-- PROVIDED MATERIAL --
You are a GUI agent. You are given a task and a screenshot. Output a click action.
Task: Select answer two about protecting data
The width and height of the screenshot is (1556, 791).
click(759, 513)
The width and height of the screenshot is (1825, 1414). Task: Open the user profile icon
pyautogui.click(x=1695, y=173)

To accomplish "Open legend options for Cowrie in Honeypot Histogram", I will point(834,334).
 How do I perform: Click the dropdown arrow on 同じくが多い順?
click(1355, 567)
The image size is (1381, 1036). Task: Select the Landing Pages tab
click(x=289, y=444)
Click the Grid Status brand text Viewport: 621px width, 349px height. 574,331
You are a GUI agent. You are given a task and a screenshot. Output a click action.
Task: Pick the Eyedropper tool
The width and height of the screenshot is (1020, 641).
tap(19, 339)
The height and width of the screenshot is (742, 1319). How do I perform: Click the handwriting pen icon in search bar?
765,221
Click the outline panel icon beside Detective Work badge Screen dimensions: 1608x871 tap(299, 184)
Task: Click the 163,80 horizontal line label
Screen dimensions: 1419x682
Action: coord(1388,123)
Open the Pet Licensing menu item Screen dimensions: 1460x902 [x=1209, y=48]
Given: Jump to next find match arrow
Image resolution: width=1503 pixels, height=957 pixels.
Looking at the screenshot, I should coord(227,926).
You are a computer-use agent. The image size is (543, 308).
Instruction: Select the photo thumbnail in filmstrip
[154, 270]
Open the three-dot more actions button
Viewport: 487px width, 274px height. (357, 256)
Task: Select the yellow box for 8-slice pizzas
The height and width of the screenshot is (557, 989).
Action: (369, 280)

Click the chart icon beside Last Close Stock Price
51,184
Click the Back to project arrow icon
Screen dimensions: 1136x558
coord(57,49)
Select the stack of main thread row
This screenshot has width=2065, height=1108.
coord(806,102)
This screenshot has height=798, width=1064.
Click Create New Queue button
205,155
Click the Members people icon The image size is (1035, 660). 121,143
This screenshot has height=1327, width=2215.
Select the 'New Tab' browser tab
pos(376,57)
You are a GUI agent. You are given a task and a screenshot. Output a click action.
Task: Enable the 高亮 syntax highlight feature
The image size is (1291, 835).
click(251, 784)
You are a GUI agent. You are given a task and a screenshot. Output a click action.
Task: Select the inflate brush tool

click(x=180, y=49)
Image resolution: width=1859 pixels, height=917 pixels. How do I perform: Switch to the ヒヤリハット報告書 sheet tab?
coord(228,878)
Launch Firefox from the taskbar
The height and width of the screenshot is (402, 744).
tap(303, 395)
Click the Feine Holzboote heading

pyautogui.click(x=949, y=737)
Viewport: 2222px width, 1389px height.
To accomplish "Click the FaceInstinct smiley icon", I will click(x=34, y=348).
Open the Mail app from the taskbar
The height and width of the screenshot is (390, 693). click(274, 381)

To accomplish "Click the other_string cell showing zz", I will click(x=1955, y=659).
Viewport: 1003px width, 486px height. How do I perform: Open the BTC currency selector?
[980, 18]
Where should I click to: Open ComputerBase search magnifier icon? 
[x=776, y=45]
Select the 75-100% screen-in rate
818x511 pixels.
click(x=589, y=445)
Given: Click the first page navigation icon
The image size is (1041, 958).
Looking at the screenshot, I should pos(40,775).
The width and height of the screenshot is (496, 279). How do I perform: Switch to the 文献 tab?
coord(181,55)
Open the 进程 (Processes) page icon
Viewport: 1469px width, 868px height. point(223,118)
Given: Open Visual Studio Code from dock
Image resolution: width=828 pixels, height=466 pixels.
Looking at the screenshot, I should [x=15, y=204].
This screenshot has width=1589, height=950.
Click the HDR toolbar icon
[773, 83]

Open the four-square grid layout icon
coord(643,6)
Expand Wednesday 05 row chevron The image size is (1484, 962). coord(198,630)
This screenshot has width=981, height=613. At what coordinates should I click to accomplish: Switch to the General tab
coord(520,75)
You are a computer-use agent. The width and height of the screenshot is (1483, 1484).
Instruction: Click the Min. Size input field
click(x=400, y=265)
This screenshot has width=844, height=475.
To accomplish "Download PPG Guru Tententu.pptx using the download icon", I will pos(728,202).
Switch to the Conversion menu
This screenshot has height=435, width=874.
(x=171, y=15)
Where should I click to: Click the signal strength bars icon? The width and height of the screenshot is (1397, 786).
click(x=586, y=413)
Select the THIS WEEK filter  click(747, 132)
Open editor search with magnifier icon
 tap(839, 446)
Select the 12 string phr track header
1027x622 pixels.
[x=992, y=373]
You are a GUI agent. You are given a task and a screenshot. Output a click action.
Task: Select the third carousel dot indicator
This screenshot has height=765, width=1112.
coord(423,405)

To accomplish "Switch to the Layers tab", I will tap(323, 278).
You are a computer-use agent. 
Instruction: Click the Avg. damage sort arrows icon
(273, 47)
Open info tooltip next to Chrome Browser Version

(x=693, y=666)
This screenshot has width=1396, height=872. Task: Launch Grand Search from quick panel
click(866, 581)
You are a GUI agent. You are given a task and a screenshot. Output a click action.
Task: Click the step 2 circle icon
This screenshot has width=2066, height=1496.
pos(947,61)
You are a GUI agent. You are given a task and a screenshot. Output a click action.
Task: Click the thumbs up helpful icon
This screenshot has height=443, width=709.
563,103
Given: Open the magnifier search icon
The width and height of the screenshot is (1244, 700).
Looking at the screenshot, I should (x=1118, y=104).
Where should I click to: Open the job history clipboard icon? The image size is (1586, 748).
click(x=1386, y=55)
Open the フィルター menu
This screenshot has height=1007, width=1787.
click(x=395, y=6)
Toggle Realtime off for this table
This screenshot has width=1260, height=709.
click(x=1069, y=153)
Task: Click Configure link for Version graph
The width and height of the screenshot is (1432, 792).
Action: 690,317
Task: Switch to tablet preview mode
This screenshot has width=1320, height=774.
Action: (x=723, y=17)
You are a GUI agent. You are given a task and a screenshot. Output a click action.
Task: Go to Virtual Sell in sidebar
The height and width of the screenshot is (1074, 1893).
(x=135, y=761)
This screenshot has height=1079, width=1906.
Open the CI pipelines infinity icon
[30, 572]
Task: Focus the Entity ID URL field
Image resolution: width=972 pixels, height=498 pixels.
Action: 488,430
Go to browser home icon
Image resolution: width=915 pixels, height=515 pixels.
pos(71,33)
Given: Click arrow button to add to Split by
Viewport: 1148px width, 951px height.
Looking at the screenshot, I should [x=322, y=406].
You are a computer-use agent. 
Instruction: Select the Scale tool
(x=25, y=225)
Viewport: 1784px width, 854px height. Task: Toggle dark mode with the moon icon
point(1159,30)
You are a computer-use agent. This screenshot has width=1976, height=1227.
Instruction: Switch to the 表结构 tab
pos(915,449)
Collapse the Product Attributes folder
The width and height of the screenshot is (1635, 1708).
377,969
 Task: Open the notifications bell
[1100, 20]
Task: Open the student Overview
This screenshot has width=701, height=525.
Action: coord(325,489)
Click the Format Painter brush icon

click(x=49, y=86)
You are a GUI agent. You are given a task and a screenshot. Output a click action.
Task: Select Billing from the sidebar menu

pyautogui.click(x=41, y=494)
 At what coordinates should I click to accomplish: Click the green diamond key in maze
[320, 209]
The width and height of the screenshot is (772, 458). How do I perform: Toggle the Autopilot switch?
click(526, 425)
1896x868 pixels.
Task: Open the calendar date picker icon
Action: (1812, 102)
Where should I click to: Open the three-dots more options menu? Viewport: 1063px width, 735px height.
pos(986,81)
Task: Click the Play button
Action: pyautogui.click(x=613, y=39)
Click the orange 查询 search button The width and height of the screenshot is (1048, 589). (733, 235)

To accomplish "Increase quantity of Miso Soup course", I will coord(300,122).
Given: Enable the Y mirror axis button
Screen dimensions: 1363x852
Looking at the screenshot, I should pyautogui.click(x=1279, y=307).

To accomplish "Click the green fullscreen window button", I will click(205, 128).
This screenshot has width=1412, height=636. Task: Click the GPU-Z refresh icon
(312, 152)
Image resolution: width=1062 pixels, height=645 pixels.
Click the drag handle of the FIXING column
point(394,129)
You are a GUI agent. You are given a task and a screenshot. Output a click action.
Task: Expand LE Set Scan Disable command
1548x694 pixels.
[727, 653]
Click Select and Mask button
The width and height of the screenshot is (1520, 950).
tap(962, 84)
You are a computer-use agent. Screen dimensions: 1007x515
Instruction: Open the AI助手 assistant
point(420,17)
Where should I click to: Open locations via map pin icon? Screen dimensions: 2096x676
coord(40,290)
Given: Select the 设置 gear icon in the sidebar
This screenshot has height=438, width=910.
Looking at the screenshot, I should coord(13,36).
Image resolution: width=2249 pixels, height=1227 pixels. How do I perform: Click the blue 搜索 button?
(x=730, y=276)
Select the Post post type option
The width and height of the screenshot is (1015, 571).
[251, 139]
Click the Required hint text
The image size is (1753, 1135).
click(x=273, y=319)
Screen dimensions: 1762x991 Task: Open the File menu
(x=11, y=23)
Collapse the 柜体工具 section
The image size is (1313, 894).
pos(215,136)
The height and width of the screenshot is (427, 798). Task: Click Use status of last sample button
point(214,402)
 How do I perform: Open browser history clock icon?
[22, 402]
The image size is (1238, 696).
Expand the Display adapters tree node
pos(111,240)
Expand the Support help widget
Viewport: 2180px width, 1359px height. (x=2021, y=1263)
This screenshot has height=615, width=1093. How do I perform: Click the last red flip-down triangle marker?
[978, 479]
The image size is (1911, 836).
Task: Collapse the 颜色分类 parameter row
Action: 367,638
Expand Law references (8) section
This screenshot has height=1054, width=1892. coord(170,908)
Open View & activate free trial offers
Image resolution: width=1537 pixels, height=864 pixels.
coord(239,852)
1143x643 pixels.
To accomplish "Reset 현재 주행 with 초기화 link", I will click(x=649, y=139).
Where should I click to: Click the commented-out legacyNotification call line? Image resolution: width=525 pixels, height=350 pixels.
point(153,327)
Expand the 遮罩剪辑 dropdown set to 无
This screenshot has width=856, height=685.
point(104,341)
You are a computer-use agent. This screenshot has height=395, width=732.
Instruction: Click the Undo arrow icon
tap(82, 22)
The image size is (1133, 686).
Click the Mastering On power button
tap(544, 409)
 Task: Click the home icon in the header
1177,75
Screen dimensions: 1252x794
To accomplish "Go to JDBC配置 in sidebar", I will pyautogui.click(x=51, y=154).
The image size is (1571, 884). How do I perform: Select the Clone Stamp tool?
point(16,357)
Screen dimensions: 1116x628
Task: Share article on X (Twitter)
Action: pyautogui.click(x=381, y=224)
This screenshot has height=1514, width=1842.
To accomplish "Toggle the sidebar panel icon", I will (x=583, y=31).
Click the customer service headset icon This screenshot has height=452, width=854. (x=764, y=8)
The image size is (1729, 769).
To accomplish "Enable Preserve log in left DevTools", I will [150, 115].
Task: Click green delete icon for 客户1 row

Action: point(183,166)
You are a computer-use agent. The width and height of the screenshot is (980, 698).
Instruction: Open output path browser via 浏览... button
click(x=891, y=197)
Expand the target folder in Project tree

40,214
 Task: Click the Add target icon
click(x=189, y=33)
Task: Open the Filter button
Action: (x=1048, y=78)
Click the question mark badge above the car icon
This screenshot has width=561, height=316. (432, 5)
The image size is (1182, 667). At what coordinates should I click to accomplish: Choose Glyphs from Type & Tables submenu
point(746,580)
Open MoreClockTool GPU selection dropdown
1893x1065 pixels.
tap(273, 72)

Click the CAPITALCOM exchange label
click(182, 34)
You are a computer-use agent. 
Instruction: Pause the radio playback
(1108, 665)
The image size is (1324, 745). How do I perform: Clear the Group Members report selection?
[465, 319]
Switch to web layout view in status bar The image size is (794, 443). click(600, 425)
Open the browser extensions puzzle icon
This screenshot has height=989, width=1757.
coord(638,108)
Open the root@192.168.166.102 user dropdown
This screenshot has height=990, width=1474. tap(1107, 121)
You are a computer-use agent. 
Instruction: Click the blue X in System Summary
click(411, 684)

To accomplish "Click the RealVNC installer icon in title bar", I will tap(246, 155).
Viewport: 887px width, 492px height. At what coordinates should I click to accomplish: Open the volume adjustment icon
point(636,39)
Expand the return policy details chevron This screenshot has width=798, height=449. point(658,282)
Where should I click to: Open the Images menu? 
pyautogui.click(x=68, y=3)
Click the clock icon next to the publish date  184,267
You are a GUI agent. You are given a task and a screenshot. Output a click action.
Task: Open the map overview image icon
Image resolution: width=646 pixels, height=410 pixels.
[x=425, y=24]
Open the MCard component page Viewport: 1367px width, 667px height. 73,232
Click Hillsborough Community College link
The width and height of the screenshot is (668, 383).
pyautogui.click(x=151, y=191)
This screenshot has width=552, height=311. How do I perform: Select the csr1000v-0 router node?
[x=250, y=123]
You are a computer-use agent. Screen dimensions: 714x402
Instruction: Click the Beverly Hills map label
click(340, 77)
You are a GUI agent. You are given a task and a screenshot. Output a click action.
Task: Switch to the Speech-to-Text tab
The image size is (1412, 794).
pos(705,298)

-- BRIEF --
The lines to extract from the data above begin with the line containing "Task: Focus the Entity ID URL field" and end with the line containing "has width=1976, height=1227.". Extract them exactly, including both.

-- ANSWER BOX --
Task: Focus the Entity ID URL field
Image resolution: width=972 pixels, height=498 pixels.
Action: 488,430
Go to browser home icon
Image resolution: width=915 pixels, height=515 pixels.
pos(71,33)
Given: Click arrow button to add to Split by
Viewport: 1148px width, 951px height.
Looking at the screenshot, I should [x=322, y=406].
You are a computer-use agent. 
Instruction: Select the Scale tool
(x=25, y=225)
Viewport: 1784px width, 854px height. Task: Toggle dark mode with the moon icon
point(1159,30)
You are a computer-use agent. This screenshot has width=1976, height=1227.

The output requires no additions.